*PROBLEM DETAILS:* An exact reproduction of the entries is needed. Keep all pictures out of it.

START INFORMATION PROVIDED

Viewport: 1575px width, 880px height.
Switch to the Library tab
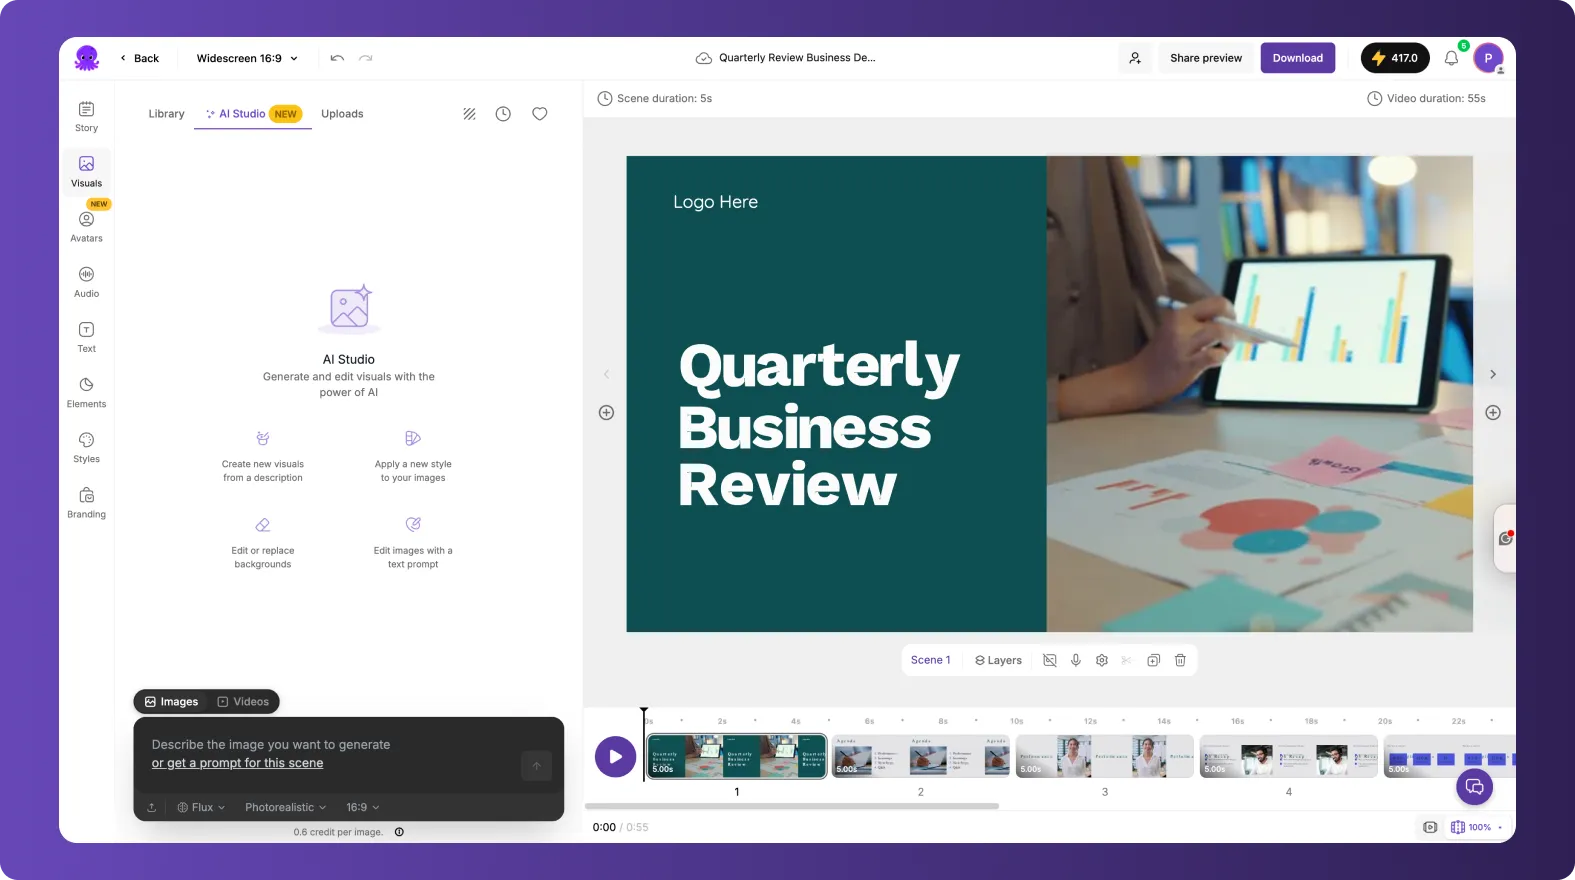coord(166,114)
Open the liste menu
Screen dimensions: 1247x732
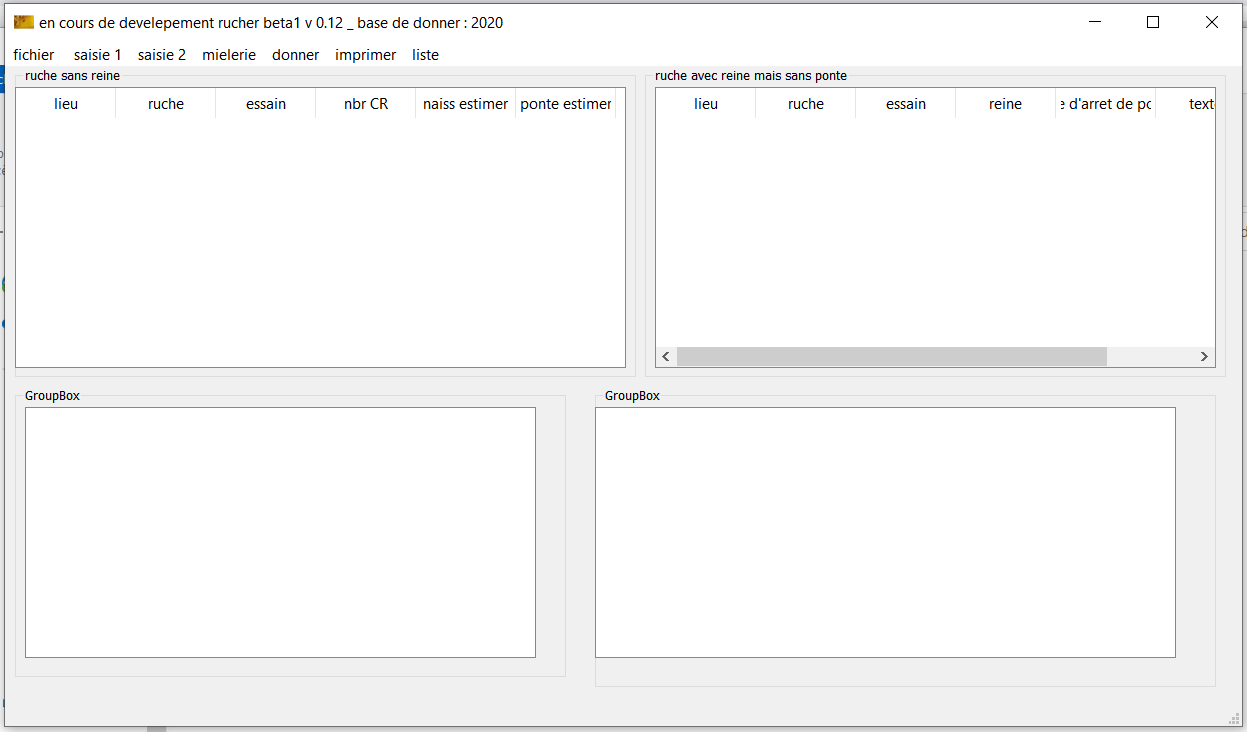426,55
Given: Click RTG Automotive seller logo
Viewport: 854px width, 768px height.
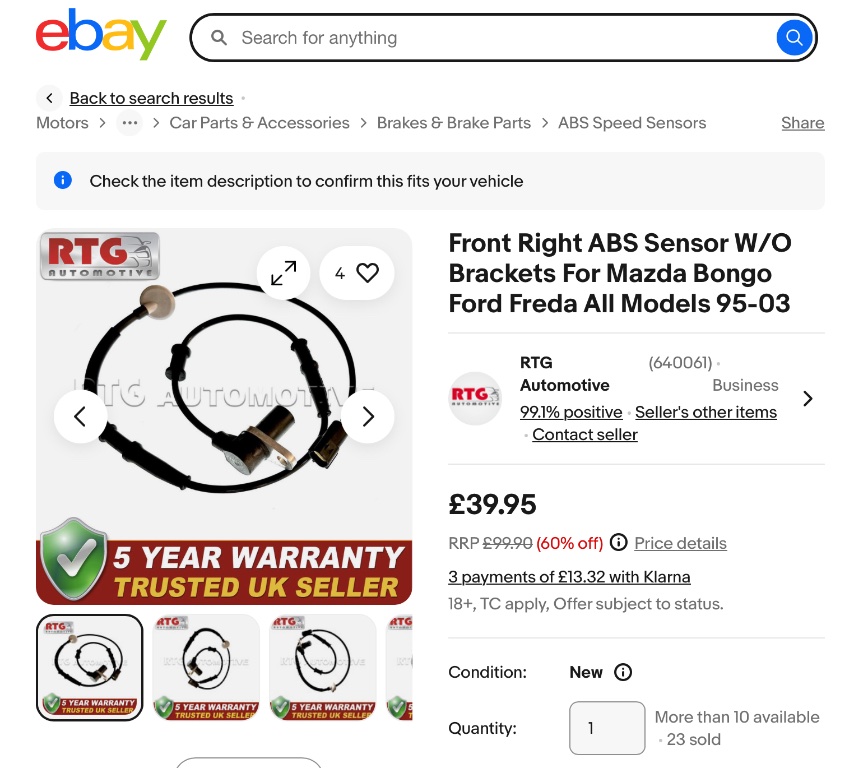Looking at the screenshot, I should [475, 398].
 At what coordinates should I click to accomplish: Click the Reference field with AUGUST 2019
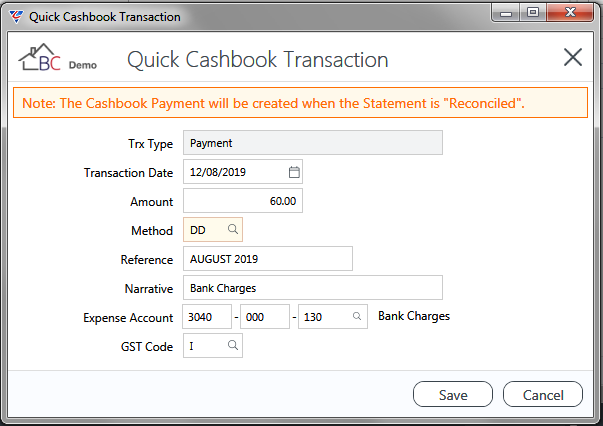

END INFORMATION PROVIDED

*PROBLEM SOLUTION:*
Viewport: 1575px width, 880px height.
Switch to the Library tab
coord(166,114)
Open the liste menu
Screen dimensions: 1247x732
426,55
Given: Click RTG Automotive seller logo
Viewport: 854px width, 768px height.
Looking at the screenshot, I should [475, 398].
 At what coordinates should I click to accomplish: Click the Reference field with AUGUST 2019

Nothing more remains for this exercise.